HSTU¶
Hierarchical Sequential Transduction Unit.
Overview¶
HSTU (Hierarchical Sequential Transduction Unit) is an enhanced sequential recommendation model that improves upon SASRec with three key innovations:
- SiLU Attention: Replaces softmax with SiLU activation to preserve preference intensity
- Update Gate: Adds element-wise gating for hierarchical feature interaction
- Temporal Bias: Optional log-bucket temporal position bias
Architecture¶
User Sequence: [item_1, item_2, ..., item_n] + [timestamp_1, ..., timestamp_n]
↓
Item Embeddings + Positional Encoding
↓
HSTU Layers (SiLU Attention + Update Gate + Temporal RAB)
↓
RMS Normalization
↓
Next Item Prediction
Key Differences from SASRec¶
| Component | SASRec | HSTU |
|---|---|---|
| Attention | softmax(QK^T/√d) | SiLU(QK^T + RAB) |
| Output | Attention @ V | Norm(Attention @ V) ⊙ U |
| Temporal | No | Log-bucket time bias |
| Matrices | Q, K, V (3) | Q, K, V, U (4) |
SiLU vs Softmax¶
- Softmax: Normalizes attention weights, loses absolute preference intensity
- SiLU: Non-normalized activation, preserves preference magnitude (44.7% gap in synthetic tests)
Configuration¶
# config/hstu/amazon.gin
train.epochs = 200
train.batch_size = 128
train.learning_rate = 1e-3
train.max_seq_len = 50
# Model architecture
train.hidden_dim = 64
train.num_heads = 2
train.num_layers = 2
train.dropout = 0.2
train.use_temporal_bias = True # Enable temporal RAB
Training¶
# Train with temporal bias (default)
python genrec/trainers/hstu_trainer.py config/hstu/amazon.gin
# Train without temporal bias (similar to SASRec)

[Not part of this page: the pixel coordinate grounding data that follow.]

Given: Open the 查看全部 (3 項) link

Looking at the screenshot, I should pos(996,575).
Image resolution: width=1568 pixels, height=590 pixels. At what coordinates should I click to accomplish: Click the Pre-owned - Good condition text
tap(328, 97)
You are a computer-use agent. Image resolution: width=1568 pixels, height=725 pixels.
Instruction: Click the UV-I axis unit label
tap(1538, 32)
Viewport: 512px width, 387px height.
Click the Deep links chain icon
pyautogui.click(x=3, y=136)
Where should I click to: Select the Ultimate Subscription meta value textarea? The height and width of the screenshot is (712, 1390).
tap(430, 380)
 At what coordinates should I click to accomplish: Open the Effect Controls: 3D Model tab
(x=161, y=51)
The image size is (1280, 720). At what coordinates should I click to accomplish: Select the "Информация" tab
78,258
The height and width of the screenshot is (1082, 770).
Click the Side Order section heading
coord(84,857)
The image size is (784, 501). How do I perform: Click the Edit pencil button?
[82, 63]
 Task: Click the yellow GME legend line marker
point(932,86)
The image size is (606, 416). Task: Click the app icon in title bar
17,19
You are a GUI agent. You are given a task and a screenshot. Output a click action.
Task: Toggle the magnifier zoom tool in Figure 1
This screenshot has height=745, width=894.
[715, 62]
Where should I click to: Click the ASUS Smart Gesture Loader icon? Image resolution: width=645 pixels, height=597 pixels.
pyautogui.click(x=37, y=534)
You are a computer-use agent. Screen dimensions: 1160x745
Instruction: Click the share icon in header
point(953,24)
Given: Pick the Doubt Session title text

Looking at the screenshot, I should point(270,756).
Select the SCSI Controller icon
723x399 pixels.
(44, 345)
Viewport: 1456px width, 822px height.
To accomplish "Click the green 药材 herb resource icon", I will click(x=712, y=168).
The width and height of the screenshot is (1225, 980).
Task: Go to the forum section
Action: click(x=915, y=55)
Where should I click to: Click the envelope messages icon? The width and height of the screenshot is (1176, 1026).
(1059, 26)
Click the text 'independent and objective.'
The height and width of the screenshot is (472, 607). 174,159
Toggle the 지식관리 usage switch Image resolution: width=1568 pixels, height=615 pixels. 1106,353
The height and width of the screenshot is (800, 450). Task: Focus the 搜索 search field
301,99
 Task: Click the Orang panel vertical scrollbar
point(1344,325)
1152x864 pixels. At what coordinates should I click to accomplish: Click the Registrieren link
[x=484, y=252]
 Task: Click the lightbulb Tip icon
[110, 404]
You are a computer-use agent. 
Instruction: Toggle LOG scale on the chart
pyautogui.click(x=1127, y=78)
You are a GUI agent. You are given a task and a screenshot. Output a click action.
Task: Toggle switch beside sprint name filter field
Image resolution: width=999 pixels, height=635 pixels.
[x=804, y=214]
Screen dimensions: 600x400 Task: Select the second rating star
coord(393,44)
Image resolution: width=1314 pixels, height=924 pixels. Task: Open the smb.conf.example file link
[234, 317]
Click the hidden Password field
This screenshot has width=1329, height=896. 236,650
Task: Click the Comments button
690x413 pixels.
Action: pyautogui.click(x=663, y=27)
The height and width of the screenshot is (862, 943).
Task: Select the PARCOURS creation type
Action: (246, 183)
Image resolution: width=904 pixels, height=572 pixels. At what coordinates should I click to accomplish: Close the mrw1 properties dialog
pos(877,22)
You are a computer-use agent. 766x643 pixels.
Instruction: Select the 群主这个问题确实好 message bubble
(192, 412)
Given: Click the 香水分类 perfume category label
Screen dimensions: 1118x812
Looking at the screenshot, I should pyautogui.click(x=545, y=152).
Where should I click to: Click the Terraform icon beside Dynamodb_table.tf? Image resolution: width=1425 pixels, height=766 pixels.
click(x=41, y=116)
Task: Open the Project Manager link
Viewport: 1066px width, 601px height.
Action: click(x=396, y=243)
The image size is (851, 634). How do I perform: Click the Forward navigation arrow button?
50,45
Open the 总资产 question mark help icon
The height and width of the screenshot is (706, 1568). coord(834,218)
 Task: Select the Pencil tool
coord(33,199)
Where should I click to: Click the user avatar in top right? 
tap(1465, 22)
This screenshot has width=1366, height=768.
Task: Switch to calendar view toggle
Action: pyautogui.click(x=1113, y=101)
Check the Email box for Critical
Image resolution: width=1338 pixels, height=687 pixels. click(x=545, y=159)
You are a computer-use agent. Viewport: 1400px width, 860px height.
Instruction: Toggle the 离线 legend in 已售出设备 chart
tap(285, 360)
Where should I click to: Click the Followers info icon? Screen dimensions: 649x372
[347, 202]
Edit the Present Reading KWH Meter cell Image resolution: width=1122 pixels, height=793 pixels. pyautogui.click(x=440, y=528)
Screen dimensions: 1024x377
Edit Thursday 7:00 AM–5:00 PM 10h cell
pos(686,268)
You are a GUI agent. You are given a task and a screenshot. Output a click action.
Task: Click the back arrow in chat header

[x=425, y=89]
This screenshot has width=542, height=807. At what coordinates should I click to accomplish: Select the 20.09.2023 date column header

python genrec/trainers/hstu_trainer.py config/hstu/amazon.gin \
--gin "train.use_temporal_bias=False"
# Train on other datasets
python genrec/trainers/hstu_trainer.py config/hstu/amazon.gin --split sports
Benchmark Results¶
Amazon 2014 Beauty¶
| Model | R@5 | R@10 | N@5 | N@10 |
|---|---|---|---|---|
| SASRec | 0.0469 | 0.0688 | 0.0305 | 0.0375 |
| HSTU | 0.0486 | 0.0708 | 0.0340 | 0.0412 |
Model API¶
from genrec.models import HSTU
model = HSTU(
num_items=10000,
hidden_dim=64,
num_heads=2,
num_layers=2,
max_seq_len=50,
dropout=0.2,
use_temporal_bias=True,
)
# Forward pass with timestamps
logits = model(item_ids, timestamps, attention_mask)